それぞれの議論に参加している人が目指すのは如何に自分の持つ価値の天秤と、議論の結果を近づけるか(a)、自分の意見を支持してくれる人を増やす(b)か、という勝ち負けの問題だと思います。そうでなければ、議論に参加する動機がないからです(自分の意見が無く自分以外の人々で結論を出せばよいと思っているなら参加する必要がない)。
(引用者による注()が挿入されています)

 これがそもそもの間違い(すれ違い)だと思います。議論に参加する動機は、自分とは違う意見を取り入れる(もしくは拒絶する)ため(a)であって、賛同者を増やす(b)のは目的ではない。
 (b)は明確に勝ち負けの決まる問題ですが(a)は個々の内部で解決する問題です。

議論は結論を出す、集団で何かを決める時にするもの(でもある)ので、勝ち負けが絶対の結論なのではなく、勝ち負けで結論を出さざるを得ない場合もある、というのでは議論は始まらないでしょうか? 僕が言っている勝ち負けというのは、より多くの人の支持を得る、と言うことですが(相手の間違いを指摘する、と言うのも方法の一つです)。

 そのように始まる議論もあるでしょう。宗教論争というのはそういう類の議論です。正しさの基準が「より多くの賛同者」ならば、そのために行われる議論の目的は勝ち負けです。最初の引用で付加した(b)がそれにあたります。

説明すると、議論で勝ち負けにこだわらないことが美化されすぎていると思うからです。そしてそれを根拠に、議論に参加している人を貶めるような言い方をされるのが好きではないし、不当だと思う、ある種の議論はまさに勝ち負けを決めるために行われているし、むかついたので言い負かしてやろう、というのだって、議論云々を根拠に貶すのと比べてどっちが悪い、と言えるようなことでもない、と思います。

 その通りですね、どちらが悪い、と言えることではありません。

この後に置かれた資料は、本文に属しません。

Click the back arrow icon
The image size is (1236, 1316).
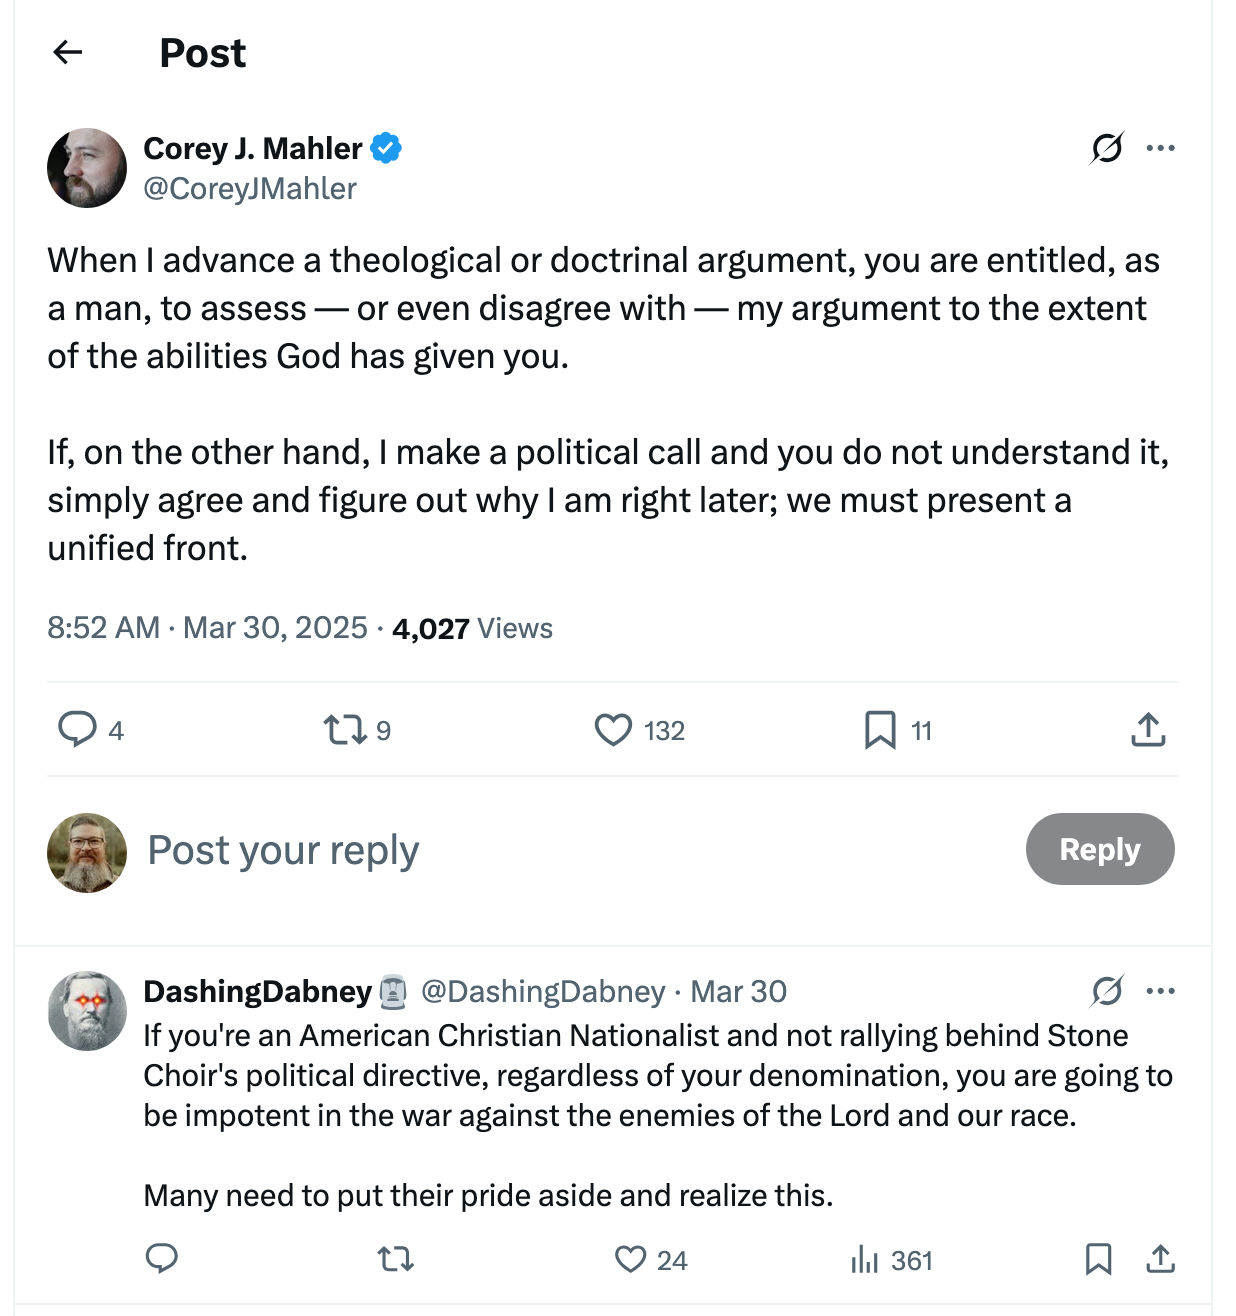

「勝ち負けにこだわらないこと」は(a)の目的で議論するための単なる前提であって、美化すべきことではないと思います。むしろ、勝ち負けで決まる議論、つまり賛同者を多く集めることが目的の議論(b)である場合、そこに「勝ち負けにこだわらないこと(a)」を主張するのはまったくの無意味、それどころが害悪であるとさえ言えるでしょう。

なので、"議論によって何か結論が出るように夢想している「理想論を掲げる奴」"にむかついている、と言うことではないです。

 なるほど、そうでしたか。間違えた推測をしてしまい、申し訳ないです。

純粋に理想の議論、というのを想定するなら、まず両者に意見の食い違いがあって、両者の意見をバラバラに分解していって、どんどん単純化していった結果、両者の違いはAを重視するかBを重視するかの違いである、と明確に把握できるようになるまでの過程、を思い浮かべます。

 確かにそれは理想の議論と言えるでしょうね。
 はじめに「(a)は個々の内部で解決する問題です」と書きましたが、その内部解決のためには、外部からの刺激がなければいけません。それが議論です。これは重複になりますが、繰り返します。
 内部で解決済みの問題を外在化して賛同者を集めるのが(b)
 内部で解決していない問題を外在化して内部に戻すのが(a)
 これは実践(1)で既に書かれていることと似ていますが、どちらも真実を見つけるためではないという点で違います。そして、どちらが正しく、どちらが良い議論であるということでもありません。